§ The problem
Look through the material below. Return exactly the lines from the one with "The height and" through the one with "Pick the Lahmé", both included.

§ Records shown
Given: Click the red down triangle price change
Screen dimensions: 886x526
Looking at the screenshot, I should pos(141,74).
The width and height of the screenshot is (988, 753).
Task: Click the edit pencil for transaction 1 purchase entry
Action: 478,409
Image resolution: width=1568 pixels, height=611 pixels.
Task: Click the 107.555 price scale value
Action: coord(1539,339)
* * *
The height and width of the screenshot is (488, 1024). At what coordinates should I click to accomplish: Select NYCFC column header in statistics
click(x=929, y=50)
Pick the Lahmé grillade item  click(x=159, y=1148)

§ Task response
The height and width of the screenshot is (488, 1024). At what coordinates should I click to accomplish: Select NYCFC column header in statistics
click(x=929, y=50)
Pick the Lahmé grillade item  click(x=159, y=1148)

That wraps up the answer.